A group of men hoist a woman in a wheelchair over the railing of a bridge in Whistler, British Columbia, and let go.
The woman screams — for joy, as her blue bungee cord stretches and goes taut over an icy river 100 meters below.
She bounces up and down several times, strapped in her wheelchair, her blond hair flying.
“I’m used to sitting upright all the time so the first two seconds sideways really made my stomach turn,” said the woman, Christine Rougoor. “It was amazing!”
Video of Rougoor’s fantastic jump is quickly becoming an Internet sensation.
The 25-year-old from Niagra Falls, Ontario made the amazing plunge last Thursday after winning a charity contest sponsored by an adventure company specializing in helping people with disabilities achieve their extreme sport dreams.
The group 9Lives Adventures was founded by Karim Ladki, who was paralyzed after breaking his neck in an accident but was determined to continue stoking his love for adventure.
The group held a video contest for people with physical disabilities, encouraging them to share their stories. The top three won an all-expenses-paid trip to Whistler to go back-country snowmobiling and bungee jumping.
Ladki has organized similar trips in the past and says it’s perfectly safe.
“I normally tell the first-time jumpers to stay in the chair as it provides a good back support and keeps you upright,” he said. “This also prevents any blood from moving around the body too much, furthermore preventing any lightheadedness or black-outs.”
That was encouragement enough for Rougoor.
“For me, the last thing I wanted to do was get thrown over (and) then black out and not remember it!” she said.

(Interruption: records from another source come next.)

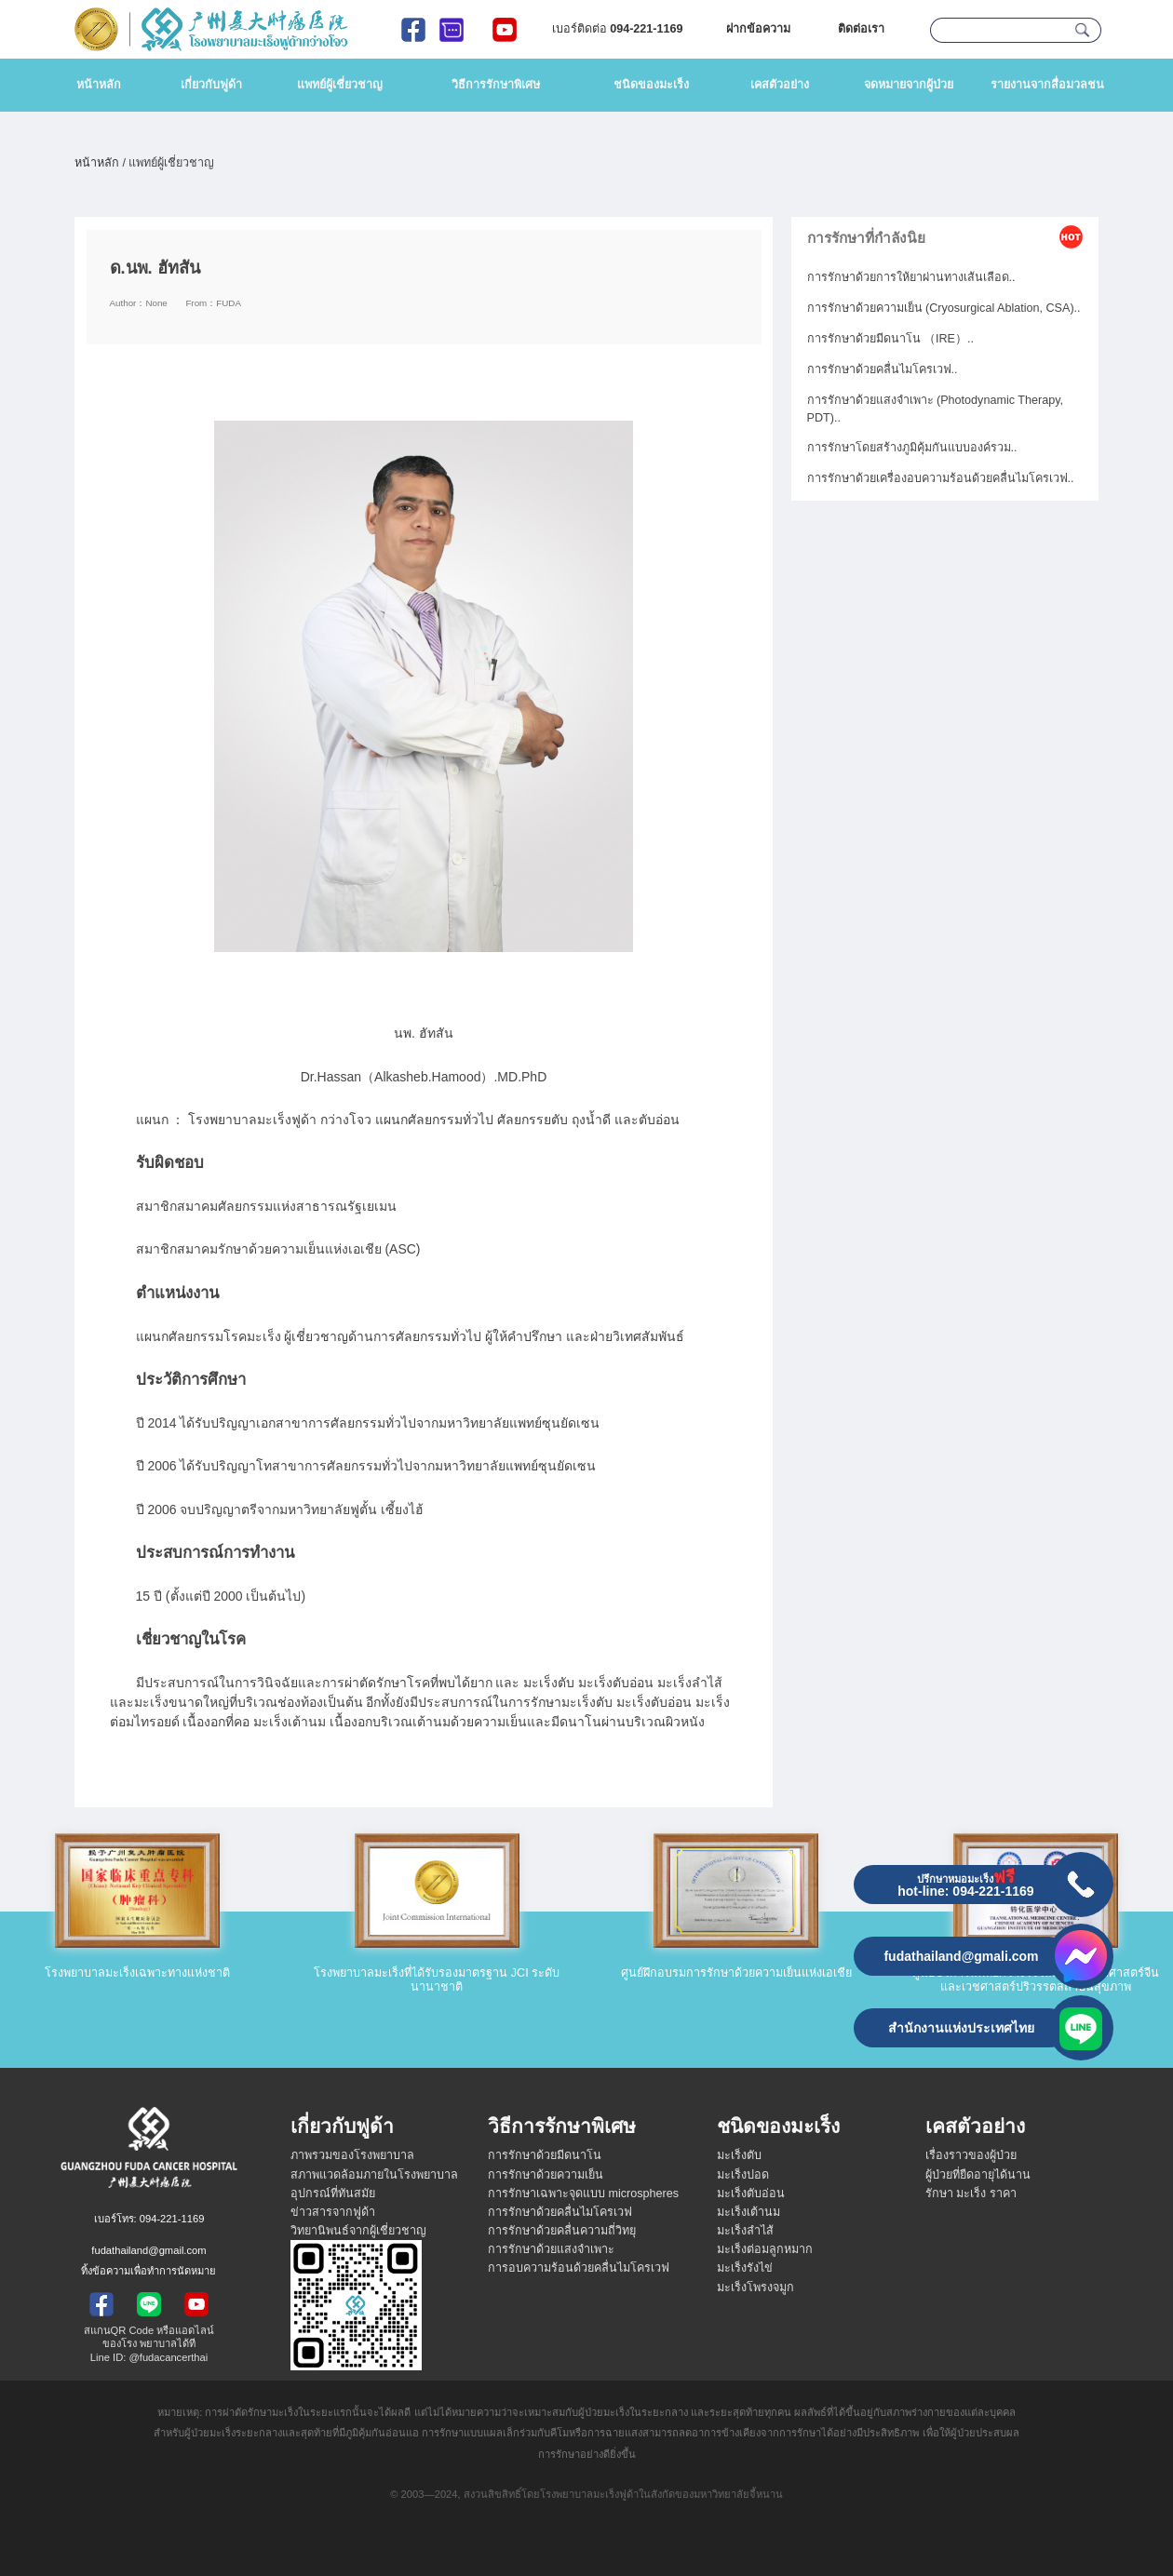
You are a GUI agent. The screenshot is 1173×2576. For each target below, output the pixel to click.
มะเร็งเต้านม (748, 2212)
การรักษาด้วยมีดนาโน (544, 2155)
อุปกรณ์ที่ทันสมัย (332, 2193)
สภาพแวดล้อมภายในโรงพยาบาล (374, 2174)
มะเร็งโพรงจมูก (755, 2287)
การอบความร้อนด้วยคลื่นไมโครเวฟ (578, 2267)
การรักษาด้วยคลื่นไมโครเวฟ (560, 2212)
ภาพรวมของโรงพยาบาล (352, 2155)
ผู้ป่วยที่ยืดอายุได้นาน (978, 2174)
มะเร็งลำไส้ (745, 2230)
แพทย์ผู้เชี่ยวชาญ (340, 84)
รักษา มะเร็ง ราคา (971, 2193)
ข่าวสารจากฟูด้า (332, 2212)
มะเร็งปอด (743, 2174)
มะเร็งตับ (739, 2155)
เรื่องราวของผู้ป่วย (971, 2155)
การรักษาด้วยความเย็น (545, 2174)
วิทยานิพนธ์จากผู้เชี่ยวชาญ (358, 2230)
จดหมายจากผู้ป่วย (908, 84)
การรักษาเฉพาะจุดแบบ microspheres (583, 2193)
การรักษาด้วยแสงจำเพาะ (551, 2249)
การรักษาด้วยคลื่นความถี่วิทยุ (562, 2230)
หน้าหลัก (98, 84)
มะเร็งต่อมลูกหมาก (765, 2249)
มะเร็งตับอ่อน (751, 2193)
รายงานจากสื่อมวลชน (1047, 84)
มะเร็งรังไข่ (745, 2267)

Rougoor won the trip by submitting a video of her shooting guns, riding high-tech bikes for paraplegics, and playing tennis in her wheelchair.

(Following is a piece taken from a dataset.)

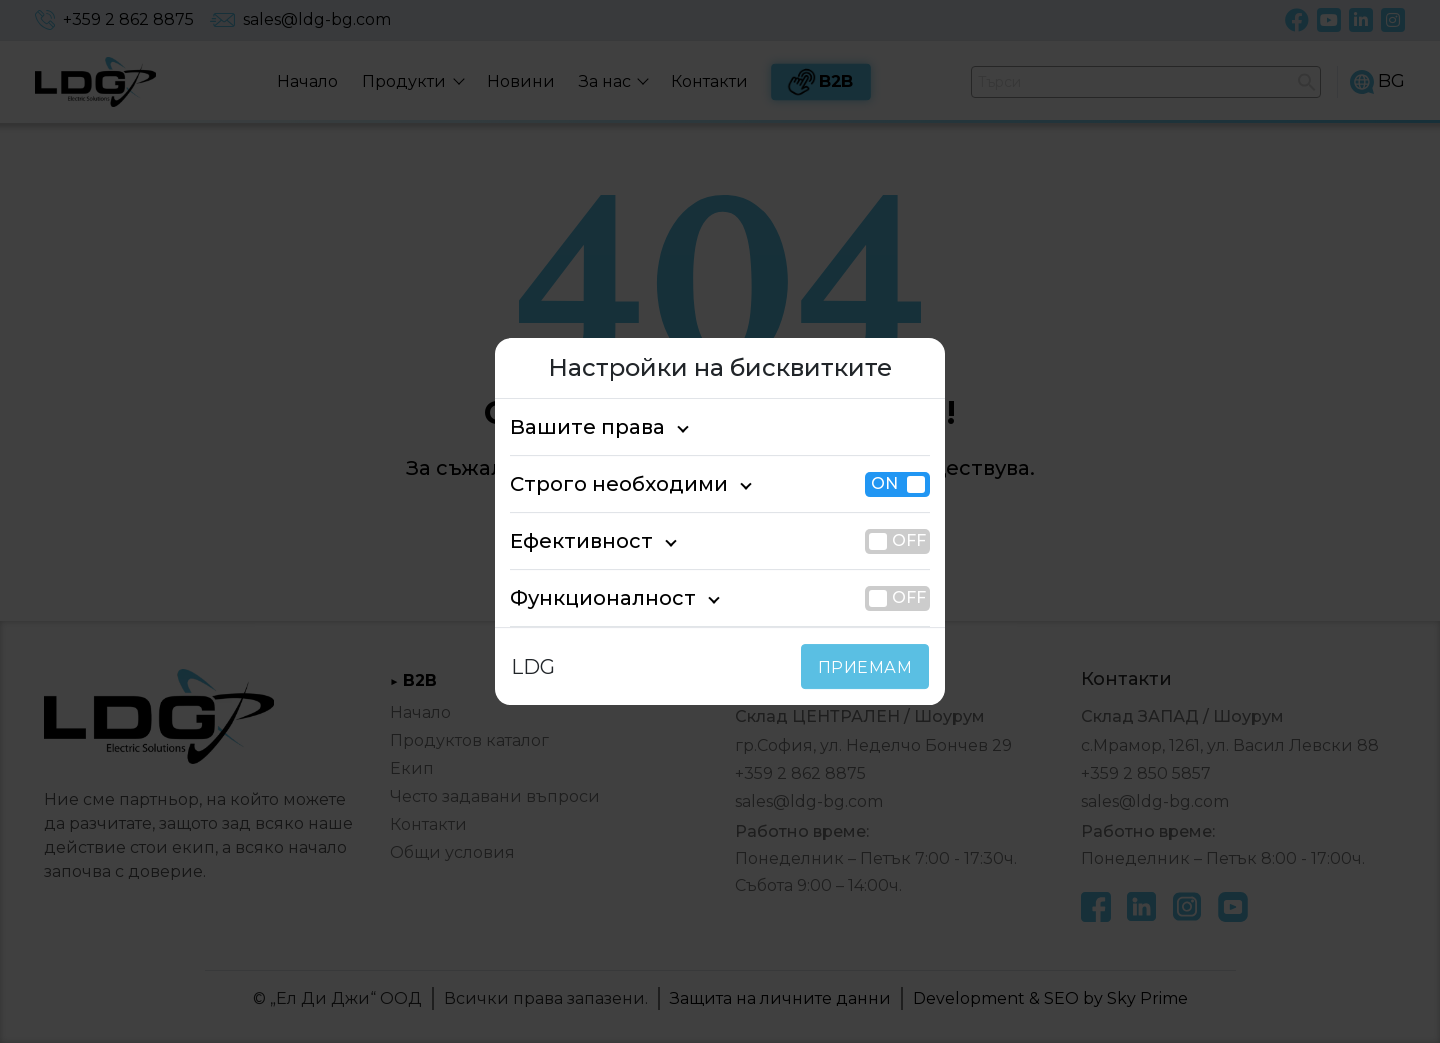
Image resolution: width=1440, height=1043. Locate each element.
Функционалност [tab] (587, 598)
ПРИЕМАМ (869, 667)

The education student has been in a wheelchair since she broke her spine in a motocross accident while vacationing in Florida in 2008.
Rougoor said in her video submission that she was in a coma for three weeks, but was determined to get her life back on track after she got out of the hospital.

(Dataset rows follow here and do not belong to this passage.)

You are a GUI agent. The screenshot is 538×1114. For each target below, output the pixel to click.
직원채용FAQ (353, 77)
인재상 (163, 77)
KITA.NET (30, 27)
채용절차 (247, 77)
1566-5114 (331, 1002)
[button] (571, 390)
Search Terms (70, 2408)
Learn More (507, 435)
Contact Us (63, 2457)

She returned to college and earned a high school teaching license in art and French, but also has been working hard as a fundraiser for people with mobility issues.
The bungee jump was liberating, Rougoor said.
“It was a couple of seconds of freedom from any worries and thoughts.”
So would she encourage other people with disabilities to take the leap?
“I would do it again in a heartbeat,” she said. “The minute I got back, I begged them to push me back over!”